Helplessness and the Fact that You Are Not

Many people I told about the trip were fearful for my safety.  They did fear for Joey too, but the way that they talked to me I was made to understand that I was lucky to have a partner (most were careful not to say MAN) to watch out for me on the road.  Now, I do not deny that the world is a dangerous place.  People are murdered every day.  But statistically you will not be one of them.  In the wake of the attacks on Camino del Santiago, the world famous pilgrimage trail in Spain, many folks feel it is their duty to warn female outdoors enthusiasts of the dangers of the world around us and the target we wear on our backs.  Not only do I find that pedantic and condescending I would invite all women to go into the outdoors with the same mindset with which we walk down the street.  For me (and I am sure many others) that mindset includes some sad truths; mistrust of strangers, constant attention to movements around us, and a vigilance for personal safety.  There is no reason to stay inside and hide away or forgo empowering outdoor experience because of a threat of violence.  The fact is we as women face that threat everyday.  The reason I feel comfortable with that assertion is because women are more likely to be attacked or killed by an intimate partner or family member than by a stranger, in this country and around the world.

Knowing that you are just as likely to experience violence on the road as safe in your bed, why not get out there and reclaim your body for another purpose.  Biking makes you strong.  For me it was not only my herculean quads and calves that pedaling chiseled from the marble of my body throughout the trip.  While those physical reminders that I could probably put my foot through a tail light no problem are reassuring, it was the mental strength that I gained through the trip that has stuck with me more.  Before we left on the trip I had a job where I was respected and held responsibility, I was the lease holder of a house and sublet a room to people twice my age and I have been master of my own destiny so to speak for years now (this is something new for me as I am a recent college grad).  Why then, did it take a 90 day 3,300 mile trip to make me feel like I owned my own body?  The feeling of ownership came from seeing my body as a tool.  I have seen it as a vessel of my soul, as an object of other people’s gaze and an expression of my identity but to see it as a powerful tool to move over the land one tire rotation at a time was something new to me.  Not all women feel as I do, not all women need these extreme experiences to come to grips with the power of their physical self.  But as I have aged I have learned not to be so naive as to think myself unique.  If I feel this way, there must be thousands or millions of women raised by the same society, in similar environments, receiving the same messages and coming to parallel conclusions.  To those women out there I say knowledge of your power is power.

When you know your rig backward and forward, when you have navigated yourself over mountains under your own power, and when you have met as many strong, ridiculous female solo bike tourers as we did on this trip, you know that the only thing that matters is where you are going next.  The continuation, the route, the plan, and the miles behind you give you power that I hope no womyn in the world are scared to hold.  And there are some great role models out there to look to.  For example, the Trans Am bike race was won by a woman named Lael Wilcox this year by a margin of TWO FULL HOURS.  This is not a sport where women and men are separated.  They compete together and women often win.
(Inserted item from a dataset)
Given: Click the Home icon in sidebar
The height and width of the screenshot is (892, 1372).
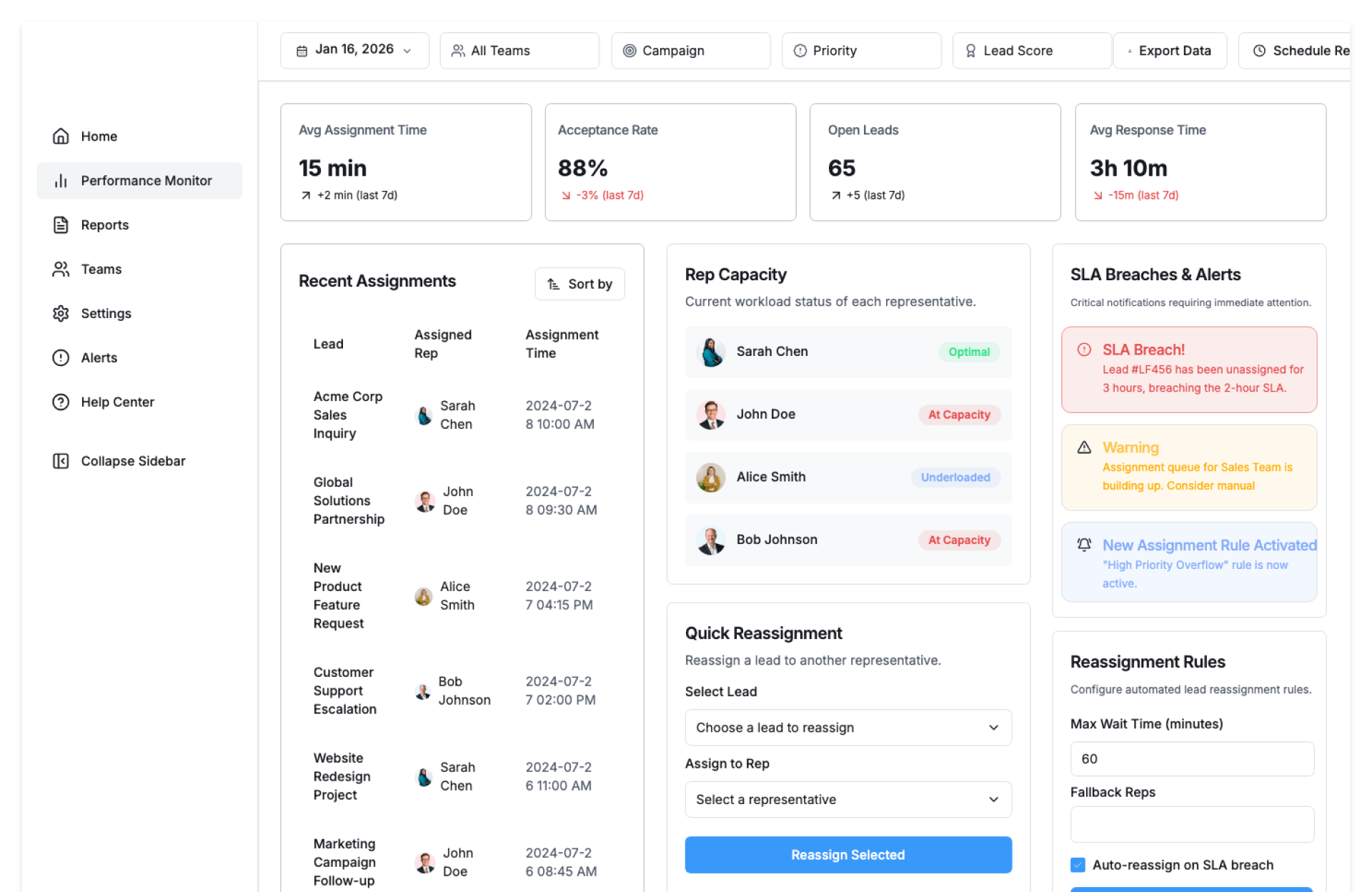Looking at the screenshot, I should click(61, 137).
It doesn’t have to be about winning but for the world to accept a sport in which both women and men compete, and the women win, is a beautiful thing in my eyes.

So the moral of my story here is that going out into the world under your own power is a wondrous thing.  When you tell people of your plan, brace yourself for the naysayers.  But when they are finished telling you about the capabilities of your body, the risk of your life, and your incapability of keeping yourself safe, politely smile and nod as we all have been taught and then do whatever the fuck you want.